First Published: 1954
164 pages

It was funny the way he kept thinking things tonight. Usually he just went along, especially when he was as tired as now, but - maybe it was the moon - he kept remembering bits of things, and words sort of formed themselves in his head like someone was talking. He thought about his bed and how nice it would have been to drive home from work; only of course he got sort of mixed up when driving, and there'd been a couple of smashups. Funny he should have done that, because all at once it didn't seem so hard: just a few signals to learn, and you kept your eyes open, and that was all.

The sound of his feet was hollow on the road. He breathed deeply, drawing a cool night into his lungs, and looked upward, away from the moon. The stars were sure big and bright tonight.
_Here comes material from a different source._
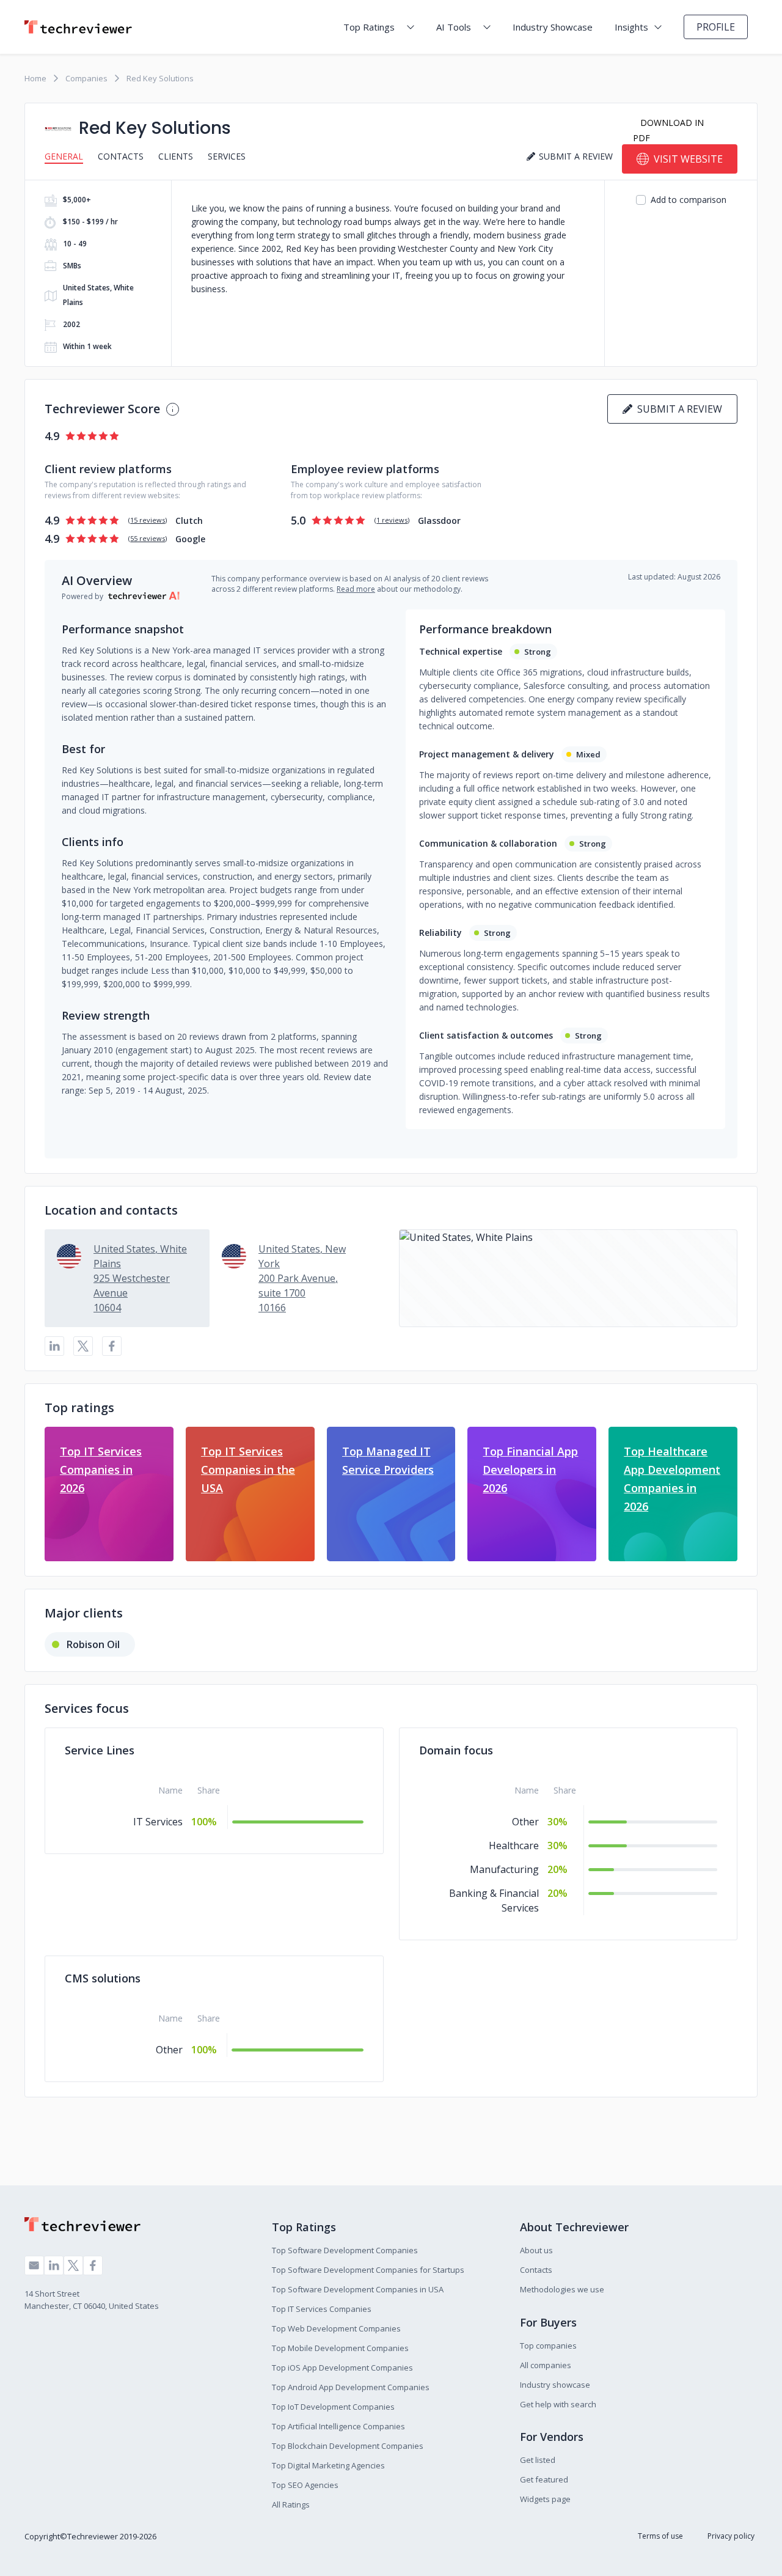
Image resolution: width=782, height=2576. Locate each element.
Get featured (544, 2479)
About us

Another memory came back to him, somebody had said the stars were like the sun only further away. It hadn't made much sense then. But maybe it was so, like a light was a small thing till you got up close and then maybe it was very big. Only if the stars were as big as the sun, they'd have to be awful far away.

He stopped dead, feeling a sudden cold run through him. Jesus God! How far up the stars were!

The earth seemed to fall away underfoot, he was hanging on to a tiny rock that spun crazily through an everlasting darkness, and the great stars burned and roared around him, so far up that he whimpered with knowing it.


About the Book

What if we're all designed to be smarter than we actually are? That is, in short, the premise of master science fiction novelist Poul Anderson's 1954 debut work, Brainwave. Unbeknownst to its inhabitants, the solar system has, for millions of years, been caught in a force field that has had the effect of suppressing intelligence. When, in the course of normal galactic movement the solar system finally breaks free of the force field and its inhibiting effects, a remarkable change begins to sweep across the earth.

In fact, the entire world is turned upside-down, and Anderson's novel is devoted to detailing the sometimes-surprising, sometimes-chilling aftereffects of this watershed event. In one of the novel's opening scenes, Archie Brock, a mentally disabled man, finds himself suddenly awash in new kinds of thoughts as he looks up at the night sky. In another scene, a young boy on summer break works out the basic foundations of calculus before breakfast. Human life is dramatically transformed, as people with IQ's of 400 find themselves living within social structures and institutions designed for people of considerably less intelligence. There are also those who refuse to accept what has happened and band together to rebel against the new order.

In another interesting twist, human relationships with other creatures on the planet are also thrown into upheaval, as animals rediscover their native intelligence. Archie Brock, for instance finds working on a farm with intelligent animals a frustrating, comic and confounding experience, as some animals band together and escape while others befriend their former masters.

A fascinating "what if" novel, Brainwave is really an exploration into the ways human society is organized and the assumptions that are made about how life is valued. It is also a novel about equality and what happens when the hierarchical structures by which we arrange our daily lives disappear.